That seems like something to explore.

The problem is that the NFS protocol does not have a mechanism to expose
write errors that occur on the server after it responds to an NFS
UNSTABLE WRITE: NFS_OK, we received your data, but before the COMMIT
occurs.

When a COMMIT fails in this way, clients are supposed to change to
FILE_SYNC and try the writes again. A FILE_SYNC WRITE flushes all the
way to disk so any recurring error appears as part of the NFS
operation's status code. The client is supposed to treat this as a
permanent error and stop the loop.

> Based on your last paragraph I conclude this is a client side issue? The
> client should switch to FILE_SYNC instead? We do export the NFS share
> "async". Does that make a difference?

I don't know, because anyone who uses async is asking for trouble
so we don't test it as an option that should be deployed in a
production environment. All I can say is "don't do that."
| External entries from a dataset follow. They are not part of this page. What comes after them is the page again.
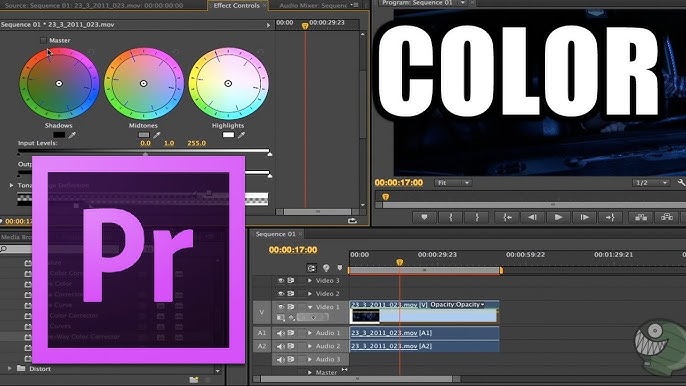686x386 pixels.
Task: Click the Play button in Program monitor
Action: (x=558, y=217)
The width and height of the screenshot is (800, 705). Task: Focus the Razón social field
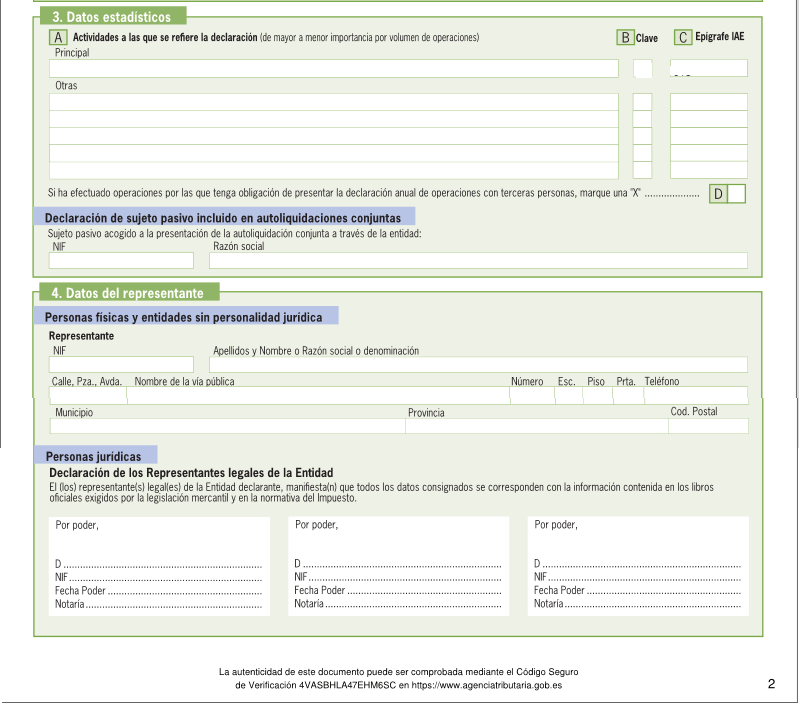click(x=478, y=261)
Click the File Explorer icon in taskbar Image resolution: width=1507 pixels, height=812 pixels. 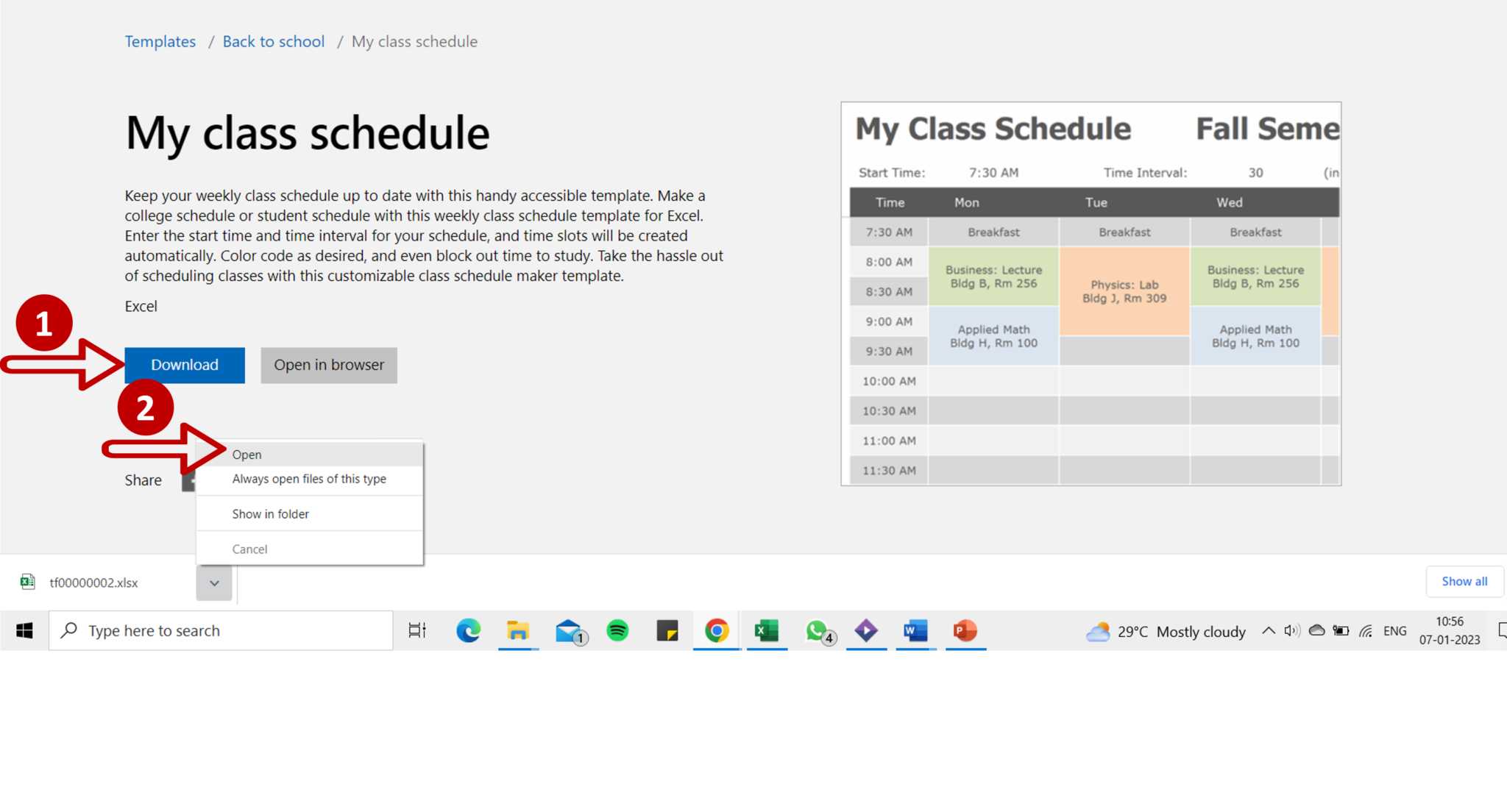coord(517,630)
> So it's a normal operation for the server to change the write verifier?

It's not a protocol compliance issue, if that's what you mean. Clients
are supposed to be prepared for a write verifier change on COMMIT, full
stop. That's why the verifier is there in the protocol.

> The clients that showed this behavior ran a lot of different kernel
> versions, from the RHEL 8/9 kernels, the Debian 12 (6.1 series), Fedora
> 42 kernel and the 6.14.6 kernel on a Rocky 9 userland. So this must be
> an issue that is present in the client code for a very long time now.
> 
> Since approx 14:00 the issue has suddenly disappeared as suddenly as it
> started. I can no longer reproduce it now.

Then hitting a capacity or metadata quota might be the proximate cause.

If this is an NFSv4.2 mount, is it possible that the clients are
trying to do a large COPY operation but falling back to read/write?

-- 
Chuck Lever